物理化学学报
物理化學學報
물이화학학보
ACTA PHYSICO-CHIMICA SINICA
2014年
6期
1091-1098
,共8页
李咏%周玮%代志军%陈渊%王志明%袁哲明
李詠%週瑋%代誌軍%陳淵%王誌明%袁哲明
리영%주위%대지군%진연%왕지명%원철명
蛋白质折叠%折叠速率预测%高维特征%特征筛选%支持向量回归
蛋白質摺疊%摺疊速率預測%高維特徵%特徵篩選%支持嚮量迴歸
단백질절첩%절첩속솔예측%고유특정%특정사선%지지향량회귀
Protein folding%Folding rate prediction%High-dimensional feature%Feature screening%Support vector regression
折叠速率预测对阐明蛋白质折叠机理意义重大.本文收集了115条目前已知折叠速率的蛋白质样本(包括二态、多态和混态蛋白),为了较全面地表征蛋白质分子的一级结构信息,提取序列长度、氨基酸残基多尺度组分、成对残基k-space特征与基于残基物理化学性质的地统计学关联总共9357维特征.经改进的二元矩阵重排过滤器和多轮末尾淘汰非线性筛选,获得23个物理化学意义明确的保留特征,建立的非线性支持向量回归模型Jackknife交叉验证的相关系数R=0.95,优于文献报道及其他参比特征选择方法.支持向量回归解释体系表明折叠速率与保留描述符的非线性回归极显著,分析了各保留描述符对折叠速率的影响,结果表明蛋白质折叠速率与序列长度、中短程关联特征、三联体残基组份特征等密切相关.

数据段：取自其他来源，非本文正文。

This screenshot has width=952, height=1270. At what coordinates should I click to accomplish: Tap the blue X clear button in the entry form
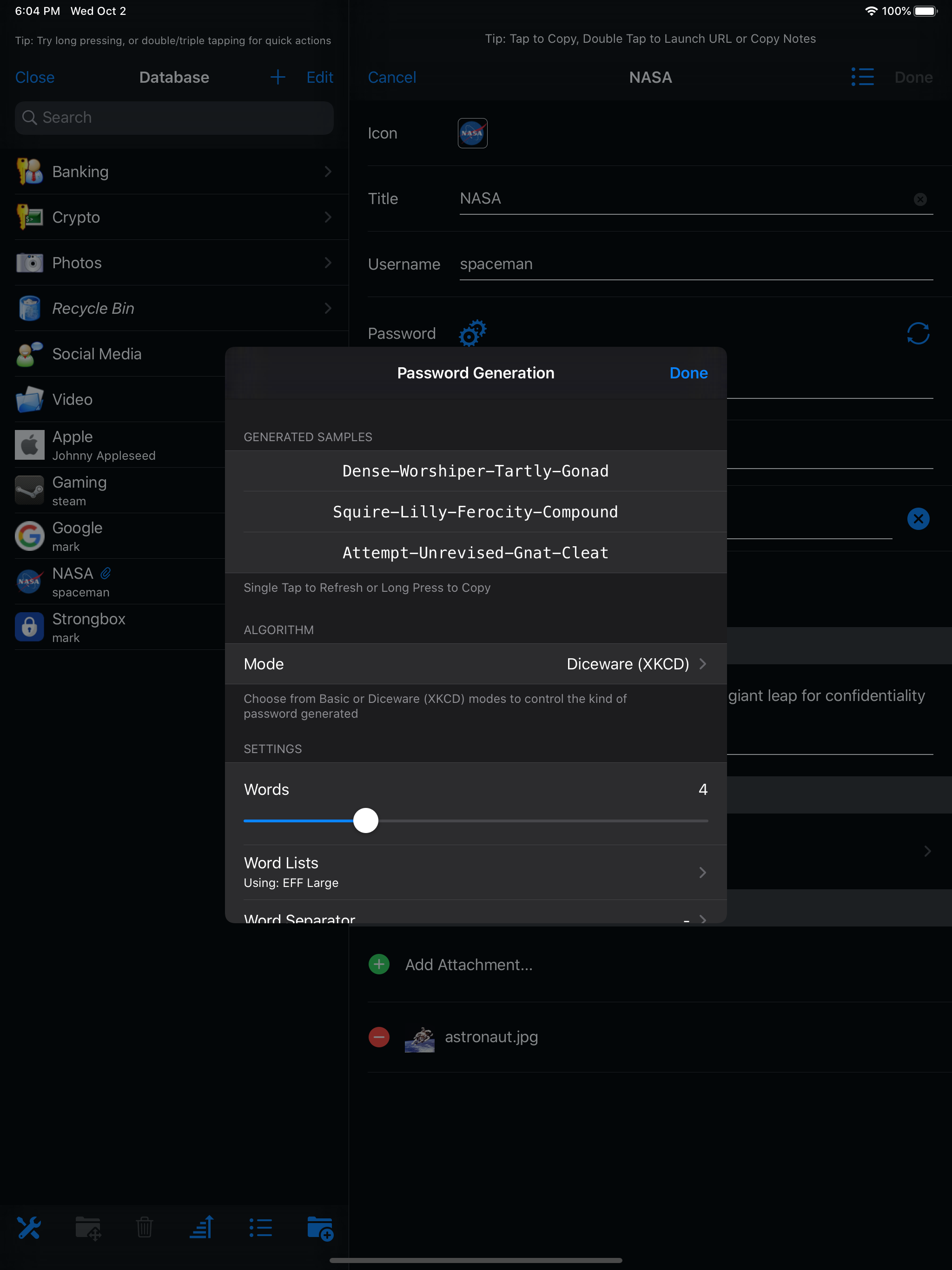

摺疊速率預測對闡明蛋白質摺疊機理意義重大.本文收集瞭115條目前已知摺疊速率的蛋白質樣本(包括二態、多態和混態蛋白),為瞭較全麵地錶徵蛋白質分子的一級結構信息,提取序列長度、氨基痠殘基多呎度組分、成對殘基k-space特徵與基于殘基物理化學性質的地統計學關聯總共9357維特徵.經改進的二元矩陣重排過濾器和多輪末尾淘汰非線性篩選,穫得23箇物理化學意義明確的保留特徵,建立的非線性支持嚮量迴歸模型Jackknife交扠驗證的相關繫數R=0.95,優于文獻報道及其他參比特徵選擇方法.支持嚮量迴歸解釋體繫錶明摺疊速率與保留描述符的非線性迴歸極顯著,分析瞭各保留描述符對摺疊速率的影響,結果錶明蛋白質摺疊速率與序列長度、中短程關聯特徵、三聯體殘基組份特徵等密切相關.
절첩속솔예측대천명단백질절첩궤리의의중대.본문수집료115조목전이지절첩속솔적단백질양본(포괄이태、다태화혼태단백),위료교전면지표정단백질분자적일급결구신식,제취서렬장도、안기산잔기다척도조분、성대잔기k-space특정여기우잔기물이화학성질적지통계학관련총공9357유특정.경개진적이원구진중배과려기화다륜말미도태비선성사선,획득23개물이화학의의명학적보류특정,건립적비선성지지향량회귀모형Jackknife교차험증적상관계수R=0.95,우우문헌보도급기타삼비특정선택방법.지지향량회귀해석체계표명절첩속솔여보류묘술부적비선성회귀겁현저,분석료각보류묘술부대절첩속솔적영향,결과표명단백질절첩속솔여서렬장도、중단정관련특정、삼련체잔기조빈특정등밀절상관.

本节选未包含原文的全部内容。